I've been trying to set up HAA on IBKR Ireland. The strategy wants nine US-listed ETFs (SPY, QQQ, IWM, IEF, TLT, GLD, VWO, VEA, DBC). Eight of those have a clean UCITS substitute on XETRA or LSE. The ninth (DBC, diversified commodity strategy) doesn't, because the active K-1-free wrapper isn't doable under UCITS rules.
That's fine for HAA, where DBC is a small sleeve. But the same pattern repeats across half the popular TAA strategies. Some sleeves substitute cleanly, some don't, and people on these subs tend to either say "just buy VWCE" or hand-wave that UCITS is fine without actually checking which sleeves degrade.
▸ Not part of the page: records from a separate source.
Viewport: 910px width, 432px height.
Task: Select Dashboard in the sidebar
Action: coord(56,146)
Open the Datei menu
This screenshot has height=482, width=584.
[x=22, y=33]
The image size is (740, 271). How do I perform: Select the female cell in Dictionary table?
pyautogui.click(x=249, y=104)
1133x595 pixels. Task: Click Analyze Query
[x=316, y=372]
I came across a writeup on bestfolio.app that ranks ~10 well-known TAA strategies by how cleanly their universes translate to UCITS. Tier 1 are the ones that just work (HAA-minus-DBC, GEM, Permanent Portfolio, Dalio All-Weather, 60/40). Tier 2 are the ones where a sleeve loses methodology character (small-cap value: ZPRV is the closest UCITS, but the Avantis profitability tilt is missing; AVWS launched late 2024 if you want the Avantis methodology on a global rather than US-only universe). Tier 3 is where there's no real substitute (active commodity DBC/PDBC, USD-denominated TIPS).
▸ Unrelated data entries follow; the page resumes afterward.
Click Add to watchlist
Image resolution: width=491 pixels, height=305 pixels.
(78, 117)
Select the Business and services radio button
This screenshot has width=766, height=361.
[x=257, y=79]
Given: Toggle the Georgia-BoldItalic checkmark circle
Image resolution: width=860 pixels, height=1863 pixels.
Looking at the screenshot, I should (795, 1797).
Link: https://bestfolio.app/blog/taa-strategies-europe-ucits-substitution
Two things I'd actually like input on:
What's the cleanest UCITS substitute people here have found for the US TIPS sleeve, ideally EUR-hedged without the 30-50bp hedging drag?
And has anyone backtested the AVUV-vs-AVWS divergence over a real strategy window? I expect global-developed-SCV to bleed maybe 50-100bp annually vs the US-only original on a 15% sleeve, but I haven't seen the actual numbers.